A l’occasion de la sortie en salle (22 décembre) du dernier long-métrage de Mike Leigh, “Another Year”, déjà passé en compétition à Cannes et bien accueilli par la presse britannique (“Un autre classique de Leigh”, selon la BBC) et internationale (il avait la meilleure moyenne de votes du “Screen Jury”, c’est-à-dire neuf critiques de cinéma venant de différents pays), la Cinémathèque propose une rétrospective intégrale pour (re)découvrir l’œuvre d’un cinéaste qui est rapidement devenu une des figures-clé du cinéma anglais des dernières décennies.

Quelle est donc la particularité de Mike Leigh? Tout d’abord, il fait sa formation initiale comme acteur, avant de débuter derrière la caméra, à l’âge de 28 ans, avec le film “Bleak Moments”,  qui gagne le Léopard d’Or à Locarno en 1972. Malgré ce petit succès, il passe les 15 ans qui suivent au sein de la télévision, en perfectionnant ses techniques de réalisation avec des drames pour la BBC. Ce n’est qu’en 1988 qu’il fait son retour au grand écran avec “High Hopes”, qui inaugure un rythme assez régulier d’un film tous les deux ou trois ans. Ce sont des œuvres simples mais en même temps plutôt complexes, reconnaissables grâce au style sobre et très réaliste de l’auteur (ce que les anglais appellent une esthétique “kitchen sink”) et un groupe d’acteurs – Timothy Spall, Jim Broadbent, Eddie Marsan, Sally Hawkins – avec lesquels il travaille régulièrement, en se servant d’une méthode unique: puisqu’il n’existe pas de scénario au préalable, les acteurs, qui connaissent uniquement la partie de l’histoire qui concerne leurs personnages, passent des semaines à improviser des scènes à partir desquelles Leigh construit le film qu’il avait en tête. Cette approche a pour conséquence le fait que, bien qu’il s’agisse toujours de fragments de vie dans l’Angleterre d’aujourd’hui (sauf pour “Topsy-Turvy” et “Vera Drake”), il y a toujours des éléments imprévisibles dans le dénouement de l’intrigue, caractéristique très rare dans le cinéma  contemporain.

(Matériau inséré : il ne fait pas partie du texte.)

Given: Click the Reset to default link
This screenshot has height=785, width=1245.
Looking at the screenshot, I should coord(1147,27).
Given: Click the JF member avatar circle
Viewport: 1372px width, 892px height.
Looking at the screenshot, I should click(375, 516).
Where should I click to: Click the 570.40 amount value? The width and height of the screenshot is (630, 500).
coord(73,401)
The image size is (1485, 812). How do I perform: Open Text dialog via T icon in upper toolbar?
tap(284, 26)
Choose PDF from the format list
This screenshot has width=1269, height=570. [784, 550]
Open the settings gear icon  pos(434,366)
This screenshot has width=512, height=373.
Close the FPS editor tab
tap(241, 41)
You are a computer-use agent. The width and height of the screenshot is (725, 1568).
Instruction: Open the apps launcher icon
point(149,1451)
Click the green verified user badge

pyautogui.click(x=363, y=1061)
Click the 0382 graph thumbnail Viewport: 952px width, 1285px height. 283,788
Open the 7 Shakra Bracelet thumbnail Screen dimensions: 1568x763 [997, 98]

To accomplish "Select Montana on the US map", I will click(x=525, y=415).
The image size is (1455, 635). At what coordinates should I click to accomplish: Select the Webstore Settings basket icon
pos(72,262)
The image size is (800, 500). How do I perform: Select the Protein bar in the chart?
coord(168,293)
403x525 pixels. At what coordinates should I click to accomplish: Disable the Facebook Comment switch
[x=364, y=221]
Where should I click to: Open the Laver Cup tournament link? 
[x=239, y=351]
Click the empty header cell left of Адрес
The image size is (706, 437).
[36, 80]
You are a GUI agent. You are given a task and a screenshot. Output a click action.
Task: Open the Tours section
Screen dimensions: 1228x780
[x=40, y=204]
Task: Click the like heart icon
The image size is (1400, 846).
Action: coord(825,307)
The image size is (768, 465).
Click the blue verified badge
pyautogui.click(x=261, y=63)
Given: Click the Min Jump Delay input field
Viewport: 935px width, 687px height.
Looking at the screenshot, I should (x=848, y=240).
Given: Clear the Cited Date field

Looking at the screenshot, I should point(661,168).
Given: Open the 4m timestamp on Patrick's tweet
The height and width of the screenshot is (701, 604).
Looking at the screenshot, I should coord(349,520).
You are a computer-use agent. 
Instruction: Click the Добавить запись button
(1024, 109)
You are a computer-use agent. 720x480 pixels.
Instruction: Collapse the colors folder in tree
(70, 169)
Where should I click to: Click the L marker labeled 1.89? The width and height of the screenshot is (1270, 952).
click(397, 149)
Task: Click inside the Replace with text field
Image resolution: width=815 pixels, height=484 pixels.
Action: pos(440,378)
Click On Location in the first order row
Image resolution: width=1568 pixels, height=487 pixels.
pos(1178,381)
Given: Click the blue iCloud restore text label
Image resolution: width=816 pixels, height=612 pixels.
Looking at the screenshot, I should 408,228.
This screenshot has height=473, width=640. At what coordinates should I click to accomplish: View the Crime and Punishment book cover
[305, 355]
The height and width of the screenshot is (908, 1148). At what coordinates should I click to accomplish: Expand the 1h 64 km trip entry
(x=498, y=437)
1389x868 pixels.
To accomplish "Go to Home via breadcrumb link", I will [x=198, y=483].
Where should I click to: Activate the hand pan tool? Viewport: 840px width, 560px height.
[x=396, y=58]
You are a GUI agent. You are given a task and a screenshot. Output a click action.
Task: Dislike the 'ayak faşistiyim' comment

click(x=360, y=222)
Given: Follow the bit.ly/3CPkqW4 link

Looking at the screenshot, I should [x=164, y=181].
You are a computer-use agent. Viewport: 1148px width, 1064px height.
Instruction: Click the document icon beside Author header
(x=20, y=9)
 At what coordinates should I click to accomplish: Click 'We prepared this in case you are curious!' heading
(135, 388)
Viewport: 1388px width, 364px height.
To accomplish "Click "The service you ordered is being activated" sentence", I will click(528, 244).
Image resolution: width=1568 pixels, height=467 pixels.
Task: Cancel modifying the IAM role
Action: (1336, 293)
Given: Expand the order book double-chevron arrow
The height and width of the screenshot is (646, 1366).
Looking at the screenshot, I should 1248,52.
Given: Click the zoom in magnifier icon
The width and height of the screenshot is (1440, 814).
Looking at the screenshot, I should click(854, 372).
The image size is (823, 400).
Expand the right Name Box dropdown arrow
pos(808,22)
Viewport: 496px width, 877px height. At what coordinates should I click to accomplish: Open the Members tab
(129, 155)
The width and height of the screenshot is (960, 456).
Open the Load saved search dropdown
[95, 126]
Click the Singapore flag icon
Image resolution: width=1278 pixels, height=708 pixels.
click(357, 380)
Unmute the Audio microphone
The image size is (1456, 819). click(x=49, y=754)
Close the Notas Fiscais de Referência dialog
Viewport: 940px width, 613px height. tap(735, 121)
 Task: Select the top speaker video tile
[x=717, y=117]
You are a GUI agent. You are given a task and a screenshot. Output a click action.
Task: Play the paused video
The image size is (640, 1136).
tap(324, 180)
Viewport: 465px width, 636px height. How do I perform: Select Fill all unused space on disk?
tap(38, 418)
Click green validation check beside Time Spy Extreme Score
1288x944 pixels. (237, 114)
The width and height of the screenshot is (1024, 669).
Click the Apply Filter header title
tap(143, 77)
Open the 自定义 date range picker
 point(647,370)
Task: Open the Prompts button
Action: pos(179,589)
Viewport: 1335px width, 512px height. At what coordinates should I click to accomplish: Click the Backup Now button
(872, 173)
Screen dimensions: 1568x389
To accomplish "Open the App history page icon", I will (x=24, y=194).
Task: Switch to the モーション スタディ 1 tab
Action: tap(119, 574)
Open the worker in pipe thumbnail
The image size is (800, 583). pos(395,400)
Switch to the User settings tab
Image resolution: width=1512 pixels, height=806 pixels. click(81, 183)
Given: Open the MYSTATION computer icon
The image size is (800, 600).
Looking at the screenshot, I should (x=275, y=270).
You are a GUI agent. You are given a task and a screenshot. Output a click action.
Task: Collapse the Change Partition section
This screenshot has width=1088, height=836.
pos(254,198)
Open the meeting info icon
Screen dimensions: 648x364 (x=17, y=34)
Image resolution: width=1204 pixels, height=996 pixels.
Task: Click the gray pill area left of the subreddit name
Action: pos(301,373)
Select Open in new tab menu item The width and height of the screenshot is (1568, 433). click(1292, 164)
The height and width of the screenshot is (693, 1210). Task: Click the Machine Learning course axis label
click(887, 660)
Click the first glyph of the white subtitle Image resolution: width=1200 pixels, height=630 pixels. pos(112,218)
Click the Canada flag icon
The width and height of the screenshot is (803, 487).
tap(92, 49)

Il faut aussi noter que, même si ses films sont qualifiés d’œuvres “d’auteur”, comme le témoignent les différents prix obtenus à Cannes (Prix de la mise en scène et du meilleur acteur pour “Naked”, Palme d’Or pour “Secrets et mensonges”), Venise (Lion d’Or et prix de la meilleure actrice pour “Vera Drake”) et Berlin (prix de la meilleure actrice pour “Be Happy”), sans compter ses six nominations aux Oscars (deux comme réalisateur, quatre – assez étrangement, vu ce qu’on vient de dire à ce sujet – comme scénariste), il s’agit toujours d’histoires accessibles au grand public, remplies d’un humour subtil, typiquement anglais, dont Leigh fait également preuve dans la vie. En fait, lors de son discours de remerciements pour la victoire du Lion d’Or à Venise en 2004, il a fini en disant: “Je veux sincèrement remercier le Festival de Cannes qui a refusé ce film pour que je puisse participer à un autre festival et gagner.” Drôle, concis et droit au but, comme ses films, à découvrir à la Cinémathèque du 1 au 31 décembre.